新季如意
that’s roughly what it means i think. it’s the one most significant cny greeting i know in teochew, and it’s the one that i remind myself to say to my grandparents on the first day of the new year, just after i wash up but just before i change into my bright new clothes and check that everything is laid out for the guests to arrive.
this year i didn’t get to say that, because on the first day of cny i woke up in hospital after a night’s stay at the observation ward. it was a rather unusual cny, but it turned out to be good nonetheless. granted that my reunion dinner was saline solution through a tube, and my mum and sis had theirs at the NUH canteen, we had a make-up reunion lunch later on, albeit in the midst of some duress too.
this was the year i wanted to learn to see cny anew and to appreciate it again. along the way i forgot why i had developed such strong feelings against it, until i read an old blog post and realised that many things had happened over this period some years back before. but this year i also had many happy images of what this season could mean, from the happy memories a friend has of cny. this year, there was also the consciousness that there is a group of us who are eager to play our part in our family well, and who are all supporting one another in thoughts and prayers. this year’s cny was also very much about the bigger family i have, in bethany and more recently, in school. i was very drowsy while i was sick, very uncomfortable in part, very ashamed in part, very tired most parts. but in the midst of that came messages that sent the presence of people i love, and it was okay after all.

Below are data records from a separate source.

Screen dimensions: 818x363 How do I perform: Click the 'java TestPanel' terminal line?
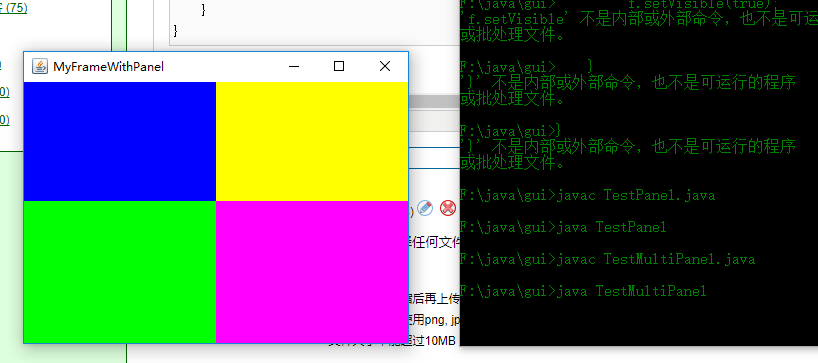(x=563, y=227)
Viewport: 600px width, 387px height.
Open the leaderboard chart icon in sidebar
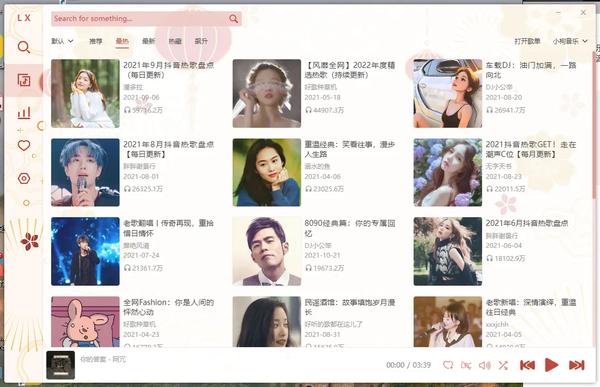(24, 113)
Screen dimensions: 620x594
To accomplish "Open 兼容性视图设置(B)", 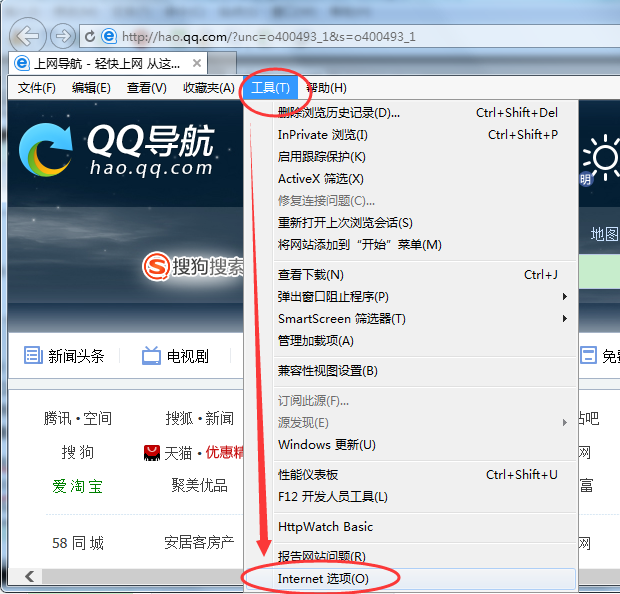I will 327,371.
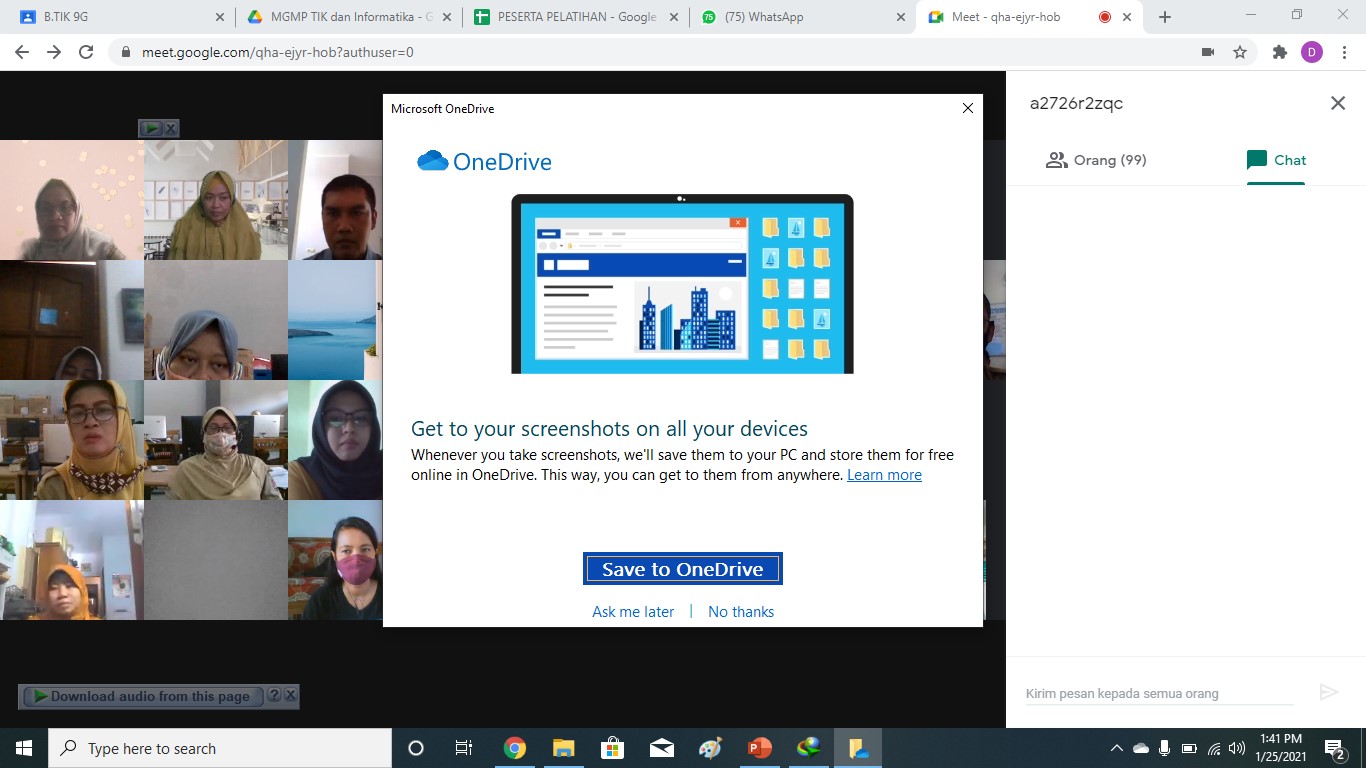Switch to the Orang (99) tab
The height and width of the screenshot is (768, 1366).
pos(1096,160)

this year’s cny week also continued unusually. i missed the dreariness of returning to school early 初三 morning, because i was still on mc. when i got back the next day, i walked into a burst of very affectionate, very concerned, very lovable friends, and i was happy to be back. but after that was the news that ah gong has been admitted, because the bleeding had not stopped.

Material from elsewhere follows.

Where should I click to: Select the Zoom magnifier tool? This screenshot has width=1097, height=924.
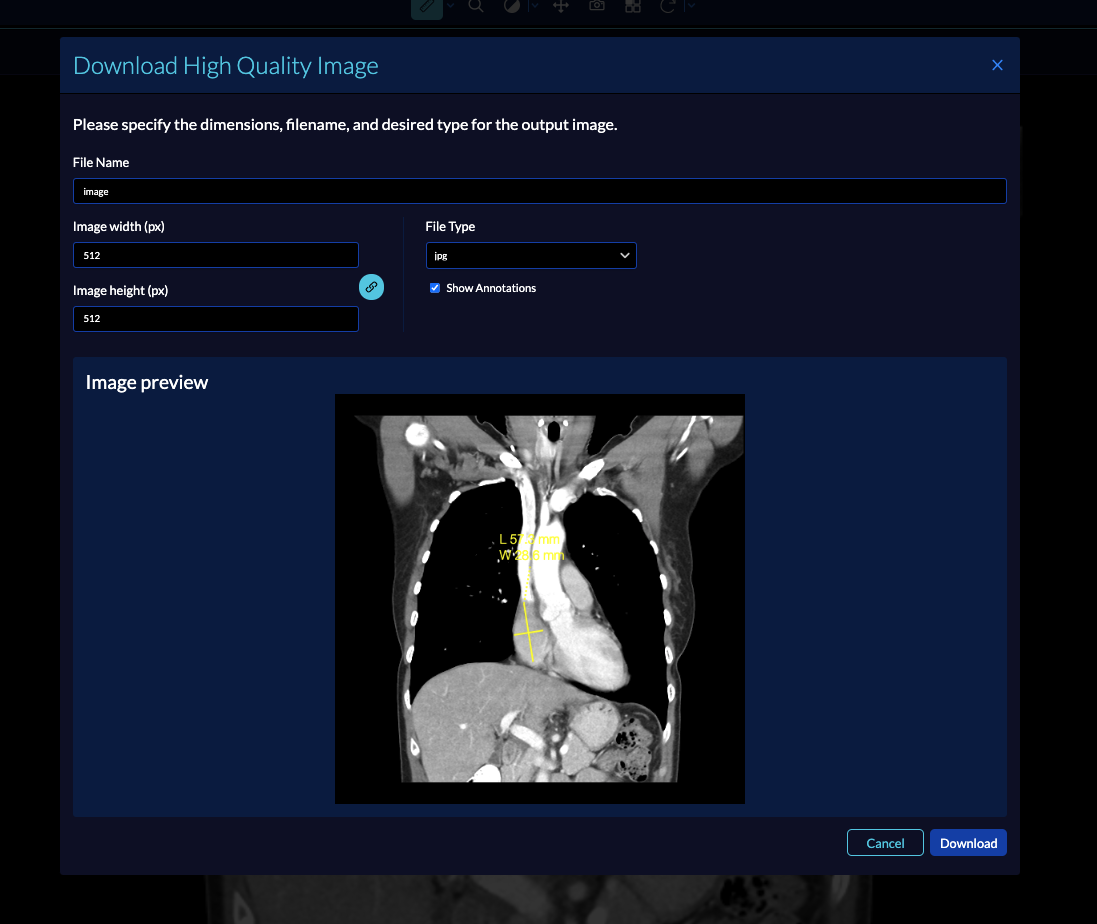[476, 6]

every year we count our ang pows after the second day, because that’s when most of the activity ends. people always give brand new notes over cny, sometimes even with running serial numbers. but every year, i get one ang pow that is most special to me. it’ll always come crumpled, like a lot of effort went into preparing and delivering it. there will be a fifty ringgit note inside, old and rumply, and it’ll be pushed barely folded into a red packet that looks used. i don’t always get it first hand, but i’ll know always that this is the ang pow from ah gong. i know he gives us more than he gives his other grandchildren, and i know he gives us generously, and i know he gives us deliberately, first tottering to his drawer, then feeling for his special box, undo the rubber band, feel for the few red packets he has there, then pick out the fifty ringgit notes he has specially set aside, and put one into each packet, three packets in all. then he keeps these three packets in his zipped pants pocket, so that whichever of us comes by his room first, he can call out to and pass all three packets to.

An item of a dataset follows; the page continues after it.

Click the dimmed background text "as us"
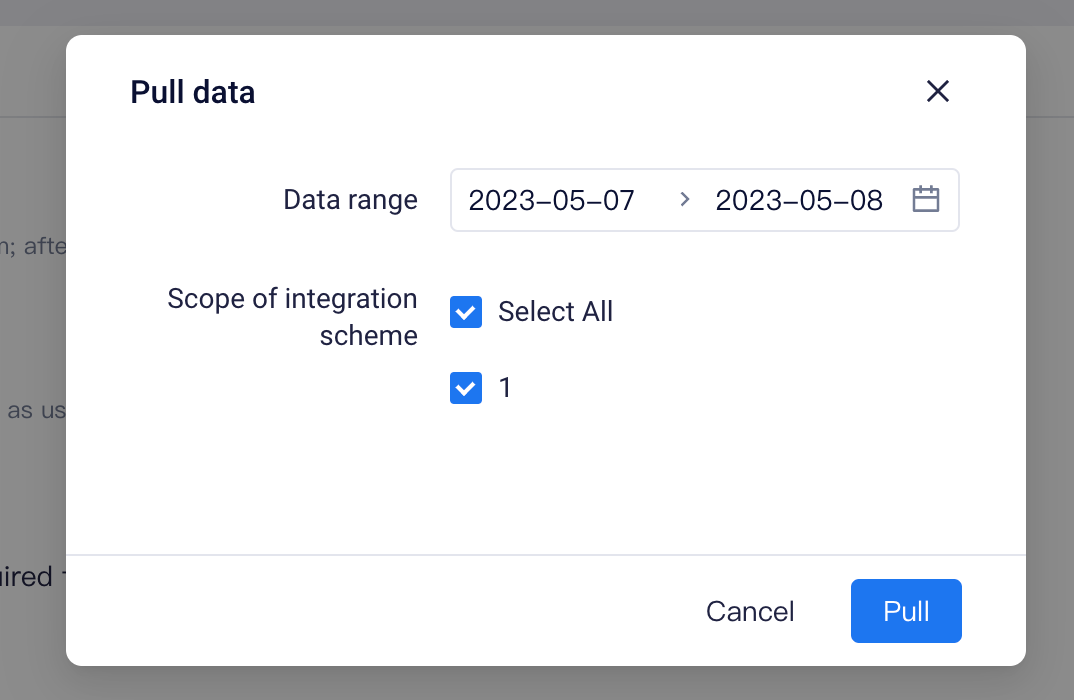The image size is (1074, 700). point(36,410)
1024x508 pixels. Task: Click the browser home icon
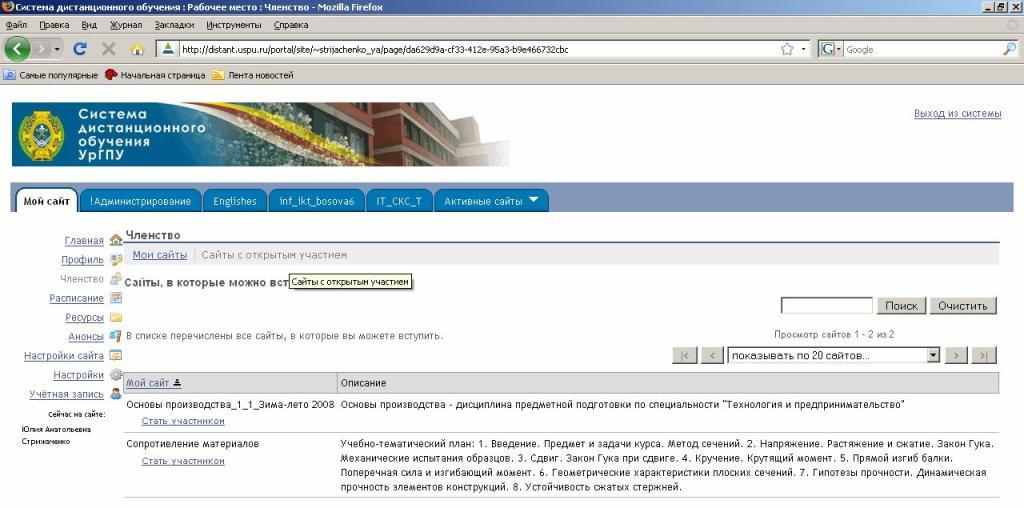(137, 48)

every year when we count our red packets, we decide what to do with the money, check that the packets are empty, then throw the packets away. every year i pick out the crumpled one that ah gong gives and secretly keep it, just like i used to secretly keep every scrap of memory that reminds me of what made me feel safe as a child.
but there are some things that just cannot be kept. squeezing into the lift to visit ah gong when visiting hours began, my handphone got pick-pocketed. it’s the first time i’ve ever lost anything valuable, and it’s the first time i’ve ever been pick-pocketed. i didn’t even realise it till later. with my phone i also lost my photographs, and many nice messages that i’d wanted to keep. some of the nicest messages that captured very precious moments.
maybe it’s okay. maybe there are other ways of remembering, other ways of keeping. maybe it’s even better not to rely on tangible things like that. maybe some things just cannot be captured. maybe some people leave in us (w)holes far deeper than words or pictures can trigger.
it has been an unusual new spring, new season. but to everything there is a season, a time for every purpose under heaven. and He has made everything beautiful in its time.